With all that said, for me personally, the evening did not end on a high note. The culprit? The dreaded bouquet toss. I knew it was part of the program, but it never dawned on me that I’d be required to participate in it. The DJ repeatedly and obnoxiously declared into the microphone my single status, refuting my personal claim, as if he had the right to do so. When I didn’t budge, I was personally escorted to join a group of women who, too, wished they could find a place to hide. It was utterly humiliating. I was grossly unprepared for that moment, and couldn’t lift myself from the humiliation.

That experience was hard to stomach for several reasons. First, and most importantly, although my legal marital status is single, I haven’t been single in a long time. (That’s a whole different article altogether!) To be forced to accept an attribution with which I don’t identify deeply violated my personal liberties. Besides, in principle, I have real difficulties with the antiquated ritual of lining up a bunch of single women to catch a bouquet. Is that really fun or necessary? For whom? That’s why, when I got married in 2002, I skipped this part of the program to spare my single friends of truly unnecessary embarrassment.

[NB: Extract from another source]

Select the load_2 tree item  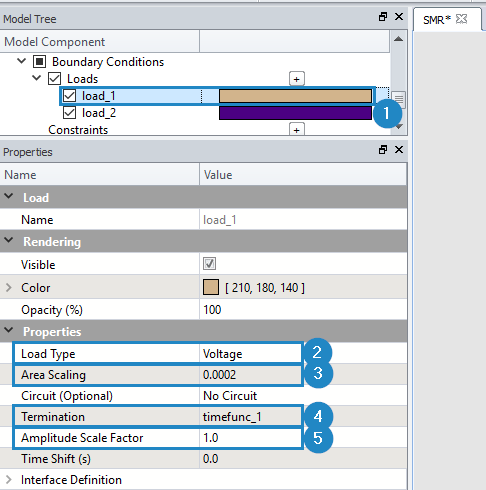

I could continue licking my wounds of having been publicly humiliated. However, as with all experiences that are hard to swallow, they are opportunities to let go of that which no longer serves us. In this case, the first forgotten old belief that needed to go surrounds the social judgments around being a legally single woman in her 40s. This is clearly a bigger social issue that could be debated till the cows come home. Personally, though, what matters is that I know my own Truth in my heart. When I regained grounding in this awareness, it became clear that the humiliation I felt was only a judgment, a really harsh one notwithstanding. By letting this judgment go, I release the feelings of humiliation.

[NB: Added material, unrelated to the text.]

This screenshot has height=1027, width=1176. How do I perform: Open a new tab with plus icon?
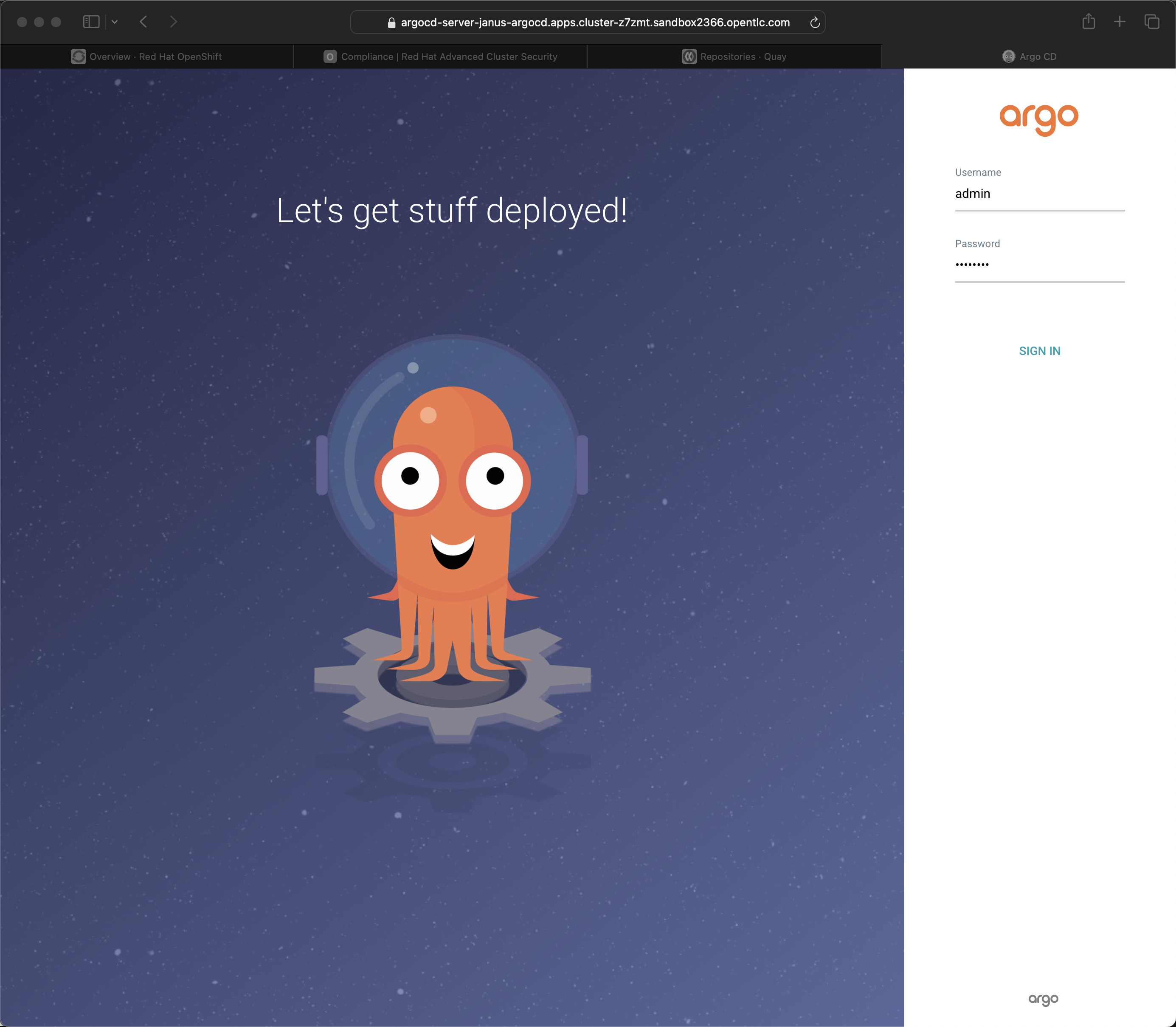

The bigger lesson from this experience is a reminder to honor my boundaries while wanting to serve. I had made it my mission since accepting the role of Maid of Honor to give the bride what she wanted. I could have held firm about not joining in the bouquet toss had I been in the right level of consciousness. No one could force me to do anything I didn’t wish to accept. Ultimately, I yielded to a ritual with which I personally disagree at multiple levels, because I forgot to represent my rights and boundaries. I abandoned myself in that moment, all in the name of not wanting to mar the auspicious occasion for my dear friend. She would have completely understood my position had I simply explained it. Under any circumstance, it’s always my responsibility to tend to my own boundaries, lest I give my power away, by grudgingly yielding to external expectations and “should”s.

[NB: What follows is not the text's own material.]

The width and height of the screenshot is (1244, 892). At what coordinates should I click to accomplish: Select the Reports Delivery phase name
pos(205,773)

In closing, this article wasn’t easy to write, as it’s deeply personal. However, when I took it into meditation this morning as to whether to write this piece, I got crystal clear guidance to remain authentic. Just as I was directed to share a lot of myself in my book, continuing to share authentically what I learn from working through struggles of my lower human self remains a key part of my calling to serve. I hope you can take my story as a case study for looking at difficult human experiences with a higher consciousness--and for being open to harvesting the gifts they bear. Namaste.